EXERCISE BRIEF =>
From the first line to the last, write out the records exactly.
● ● ●
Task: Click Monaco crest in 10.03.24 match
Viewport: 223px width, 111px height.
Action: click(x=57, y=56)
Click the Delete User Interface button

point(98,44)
● ● ●
FINISHED EXERCISE =>
Task: Click Monaco crest in 10.03.24 match
Viewport: 223px width, 111px height.
Action: click(x=57, y=56)
Click the Delete User Interface button

point(98,44)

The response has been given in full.